L’élaboration de nouvelles réglementations et/ou l’amélioration des réglementations existantes concernant les critères de qualité et de sécurité des sources d’eau, ainsi que les exigences minimales pour l’utilisation dans la production et la transformation du poisson, contribueraient à la définition d’une eau adaptée à l’usage prévu à partir de différentes sources d’eau et d’applications de réutilisation.

Analyse d’études de cas pour différents scénarios d’utilisation et de réutilisation de l’eau fondés sur les risques et pour différentes espèces

Les experts ont été invités à évaluer des études de cas internationales représentant un éventail de scénarios d’utilisation et de réutilisation de l’eau fondés sur les risques et d’espèces de poissons et de mollusques. À partir des études de cas sélectionnées, les experts ont relevé les points suivants :

– En aquaculture, la sélection d’une source d’eau continue de haute qualité est essentielle à la réussite de toute exploitation agricole, car la source détermine la qualité de l’eau de production. Les poissons ont besoin de grandes quantités d’eau non polluée pour se développer rapidement et rester en bonne santé.

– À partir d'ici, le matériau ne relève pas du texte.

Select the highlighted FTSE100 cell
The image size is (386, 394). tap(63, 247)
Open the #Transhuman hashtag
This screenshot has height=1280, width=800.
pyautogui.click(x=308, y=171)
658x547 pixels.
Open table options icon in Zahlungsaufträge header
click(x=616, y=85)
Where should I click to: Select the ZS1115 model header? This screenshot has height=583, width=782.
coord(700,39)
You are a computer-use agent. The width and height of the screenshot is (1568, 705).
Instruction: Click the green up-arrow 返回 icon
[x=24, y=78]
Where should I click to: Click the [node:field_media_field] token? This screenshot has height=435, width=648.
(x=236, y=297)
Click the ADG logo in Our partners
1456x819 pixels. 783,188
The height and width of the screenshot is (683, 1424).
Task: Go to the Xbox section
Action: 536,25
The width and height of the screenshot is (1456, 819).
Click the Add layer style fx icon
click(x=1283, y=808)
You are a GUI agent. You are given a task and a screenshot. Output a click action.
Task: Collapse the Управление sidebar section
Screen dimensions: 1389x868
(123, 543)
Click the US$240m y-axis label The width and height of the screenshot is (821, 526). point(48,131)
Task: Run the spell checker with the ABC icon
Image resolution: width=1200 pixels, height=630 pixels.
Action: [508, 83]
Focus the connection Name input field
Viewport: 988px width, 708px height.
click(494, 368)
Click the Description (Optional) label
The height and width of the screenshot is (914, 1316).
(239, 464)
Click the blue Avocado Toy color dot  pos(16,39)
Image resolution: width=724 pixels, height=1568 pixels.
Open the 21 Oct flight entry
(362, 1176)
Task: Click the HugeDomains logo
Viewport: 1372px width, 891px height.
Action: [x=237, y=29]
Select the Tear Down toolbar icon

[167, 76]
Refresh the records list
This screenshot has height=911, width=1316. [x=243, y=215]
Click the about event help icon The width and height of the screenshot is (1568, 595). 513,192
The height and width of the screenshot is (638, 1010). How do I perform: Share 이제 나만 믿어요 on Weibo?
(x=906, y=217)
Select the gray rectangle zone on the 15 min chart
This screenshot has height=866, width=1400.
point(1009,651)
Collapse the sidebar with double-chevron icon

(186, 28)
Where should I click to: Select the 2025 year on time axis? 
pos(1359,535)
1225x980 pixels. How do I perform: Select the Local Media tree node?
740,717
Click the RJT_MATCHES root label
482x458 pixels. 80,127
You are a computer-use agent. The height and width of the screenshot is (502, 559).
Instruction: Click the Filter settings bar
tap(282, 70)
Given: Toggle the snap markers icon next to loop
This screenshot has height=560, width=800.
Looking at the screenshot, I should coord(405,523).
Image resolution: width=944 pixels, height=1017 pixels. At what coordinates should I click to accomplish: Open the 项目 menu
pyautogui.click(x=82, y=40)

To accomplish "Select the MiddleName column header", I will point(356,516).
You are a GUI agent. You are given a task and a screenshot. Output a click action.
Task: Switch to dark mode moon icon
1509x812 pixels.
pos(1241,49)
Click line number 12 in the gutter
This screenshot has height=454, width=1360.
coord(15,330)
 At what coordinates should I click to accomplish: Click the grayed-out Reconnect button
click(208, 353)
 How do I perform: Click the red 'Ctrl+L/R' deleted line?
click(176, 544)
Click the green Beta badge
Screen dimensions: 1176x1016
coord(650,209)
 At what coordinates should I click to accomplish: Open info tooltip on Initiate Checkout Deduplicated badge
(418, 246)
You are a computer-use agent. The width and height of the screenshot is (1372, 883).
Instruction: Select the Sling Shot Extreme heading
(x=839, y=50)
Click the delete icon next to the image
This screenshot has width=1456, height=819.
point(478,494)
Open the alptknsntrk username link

– Bien que les systèmes intégrés d’aquaculture et d’eaux usées traitées soient de plus en plus courants dans les zones géographiques où l’accès aux sources publiques et municipales ou aux puits privés est limité, il n’existe actuellement pas suffisamment de preuves pour considérer l’utilisation d’eaux usées municipales traitées comme une source d’eau salubre pour l’élevage de poissons.

– Pour préserver la qualité sanitaire du poisson et des produits de la pêche à bord des navires et dans les usines de transformation, des mesures de précaution doivent être appliquées pour contrôler toute contamination croisée et tout abus de température survenant entre la capture et le marché.

– L’industrie de la conserve utilise d’importants volumes d’eau au cours de multiples étapes de transformation (nettoyage, lavage, refroidissement, décongélation, production et élimination de la glace). Chacune de ces étapes doit être conforme aux normes internationales recommandées pour contrôler les risques physiques, chimiques et biologiques susceptibles d’affecter la sécurité et la qualité des produits.

Contrôle de la qualité de l’eau et utilisation de méthodes microbiologiques sans culture

La surveillance de l’eau est un élément essentiel des systèmes de gestion de la sécurité sanitaire des aliments et est nécessaire pour garantir la qualité et la salubrité de l’eau et pour définir une eau adaptée à l’usage dans le secteur des produits de la mer (FAO et OMS, 2020b). Dans le monde entier, la plupart des industries des produits de la mer surveillent la qualité de l’eau utilisée pour la production et la transformation du poisson et comprennent le concept d’aptitude de l’eau, mais les pratiques de surveillance ne sont pas toujours intégrées dans un système de gestion de la sécurité. Idéalement, ces systèmes de gestion de la sécurité devraient être basés sur les risques et prendre en compte les données historiques et l’expertise du responsable de la sécurité. Alors que de nombreuses bonnes pratiques en matière de surveillance ont été élaborées pour les environnements de production primaire, il n’existe pas de définition commune de ce qui constitue un programme de surveillance approprié pour les eaux de contact direct et indirect dans les environnements de transformation du poisson.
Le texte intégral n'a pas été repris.